:: WRITTEN TASK 1 ::
From the Midway account, list each force the writer judged the Japanese would need at minimum to capture Midway, with the number stated for each.
:: WRITTEN TASK 2 ::
Print the Midway account from "I received two" up to and including "prepared for occupancy.".

:: SUPPLIED PASSAGE ::
★ ★ ★ ★ ★

The members of our squadron became very familiar what with eating, sleeping, & living inseparable each day. There were no petty dislikes of any kind. A remarkable set up. We held a few practice air-raids to indoctrinate all hands and the results were very encouraging. We felt that if we ever rec'd as much as six minutes warning we could have our Fighters in the air.
We rushed work on airplane shelters and had them quite well protected and dispersed. Camouflage was practically impossible. Any disturbance of the natural landscape or vegetation stood out like a sore thumb. The ground defenses were very good as well as quite adequate. We all had a feeling of security and further felt that the Japs would not be able to capture Midway with less than 2 carriers, 4 cruisers, 8 destroyers, and a landing party of at least 10,000 men. This requires a large number of small boats and several transport and supply vessels.
The pilots of our squadron had to consider themselves on the alert from 0530 to 1800. He could not be anyplace where the sirens weren't audible nor could he be at a distance from his airplane that would not allow reaching it in 2 minutes after an alarm was sounded. A mechanic was with the airplane at all times and it was his duty to start the engine & have the pilot's flight gear ready by the time the pilot arrived. This way -- there was no lost time. The engine requires about 2 minutes to warm up sufficiently for take-off.
I received two good surprises while on Midway. One was concerning my promotion to Major which I didn't expect until the middle of the year. The other was the word to return to Honolulu. Six of the Fighter pilots and 6 of the Scout Bombing pilots received orders to return so naturally there was considerable conjecture over the reason for this change of station. We even let our imaginations get the better of us and thought that we might be going back to the mainland to form new squadrons. Another view point was that we were needed to fill up a Navy Carrier Squadron. Still another was that we might be going to Singapore or Australia. We were really ready for anything but slightly disappointed when we learned we were slated for Johnson or Palmyra. Johnson is even smaller than Midway and certainly less prepared for occupancy.
I understand there aren't even any Gooney Birds -- which by the way offered untold amusement for us on Midway. These darned birds went through the craziest rituals anyone could imagine. Too bad we couldn't take colored movies of their carryings on. The American public would become hilarious watching them. I have personally stood for several minutes totally absorbed in their antics. As a matter of fact -- all the bird life was a matter of considerable interest. There were quite a few different kinds that frequented the island -- each having its points of interest. The Gooney Bird was especially famous for its comical love making, large quantity present, and their graceful flyings. They would make an almost unlimited supply of "down" for pillows, blankets, mattresses, etc. One has to go a long way to find anything as cute as the newly hatched baby Gooney. It looks like nothing but a ball of fuzz.

★ ★ ★ ★ ★

:: RECORDED DATA ::

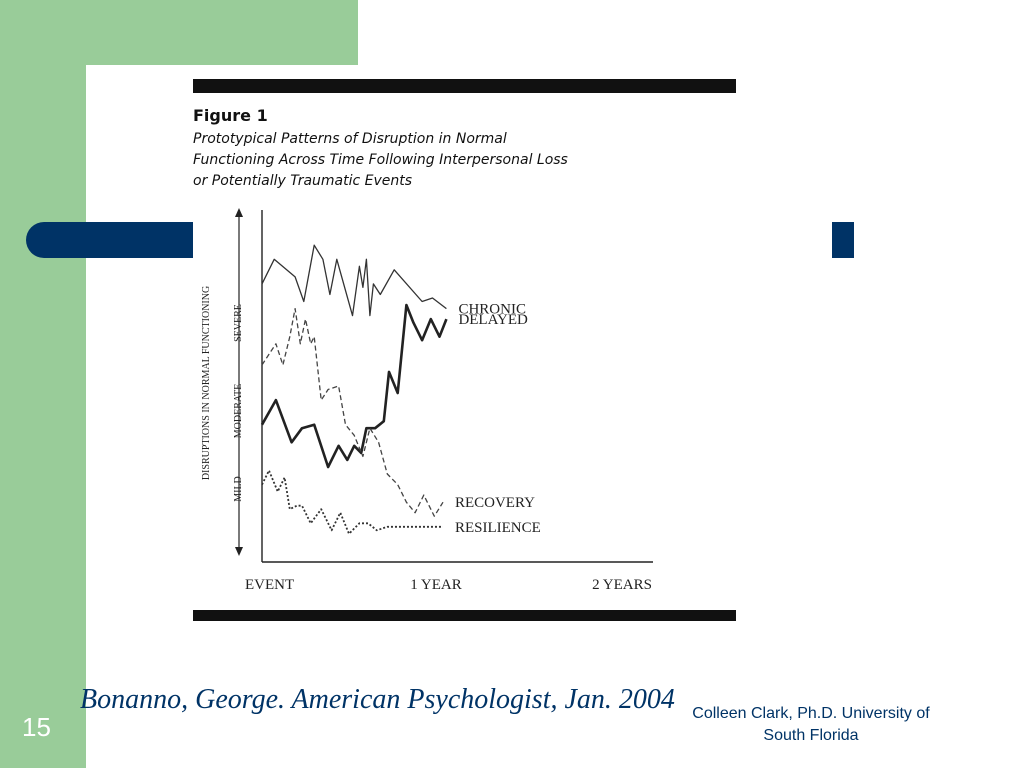  Describe the element at coordinates (493, 320) in the screenshot. I see `series-label-delayed: DELAYED` at that location.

★ ★ ★ ★ ★

:: EXERCISE OUTPUT 1 ::
- 2 carriers
- 4 cruisers
- 8 destroyers
- a landing party of at least 10,000 men

:: EXERCISE OUTPUT 2 ::
I received two good surprises while on Midway. One was concerning my promotion to Major which I didn't expect until the middle of the year. The other was the word to return to Honolulu. Six of the Fighter pilots and 6 of the Scout Bombing pilots received orders to return so naturally there was considerable conjecture over the reason for this change of station. We even let our imaginations get the better of us and thought that we might be going back to the mainland to form new squadrons. Another view point was that we were needed to fill up a Navy Carrier Squadron. Still another was that we might be going to Singapore or Australia. We were really ready for anything but slightly disappointed when we learned we were slated for Johnson or Palmyra. Johnson is even smaller than Midway and certainly less prepared for occupancy.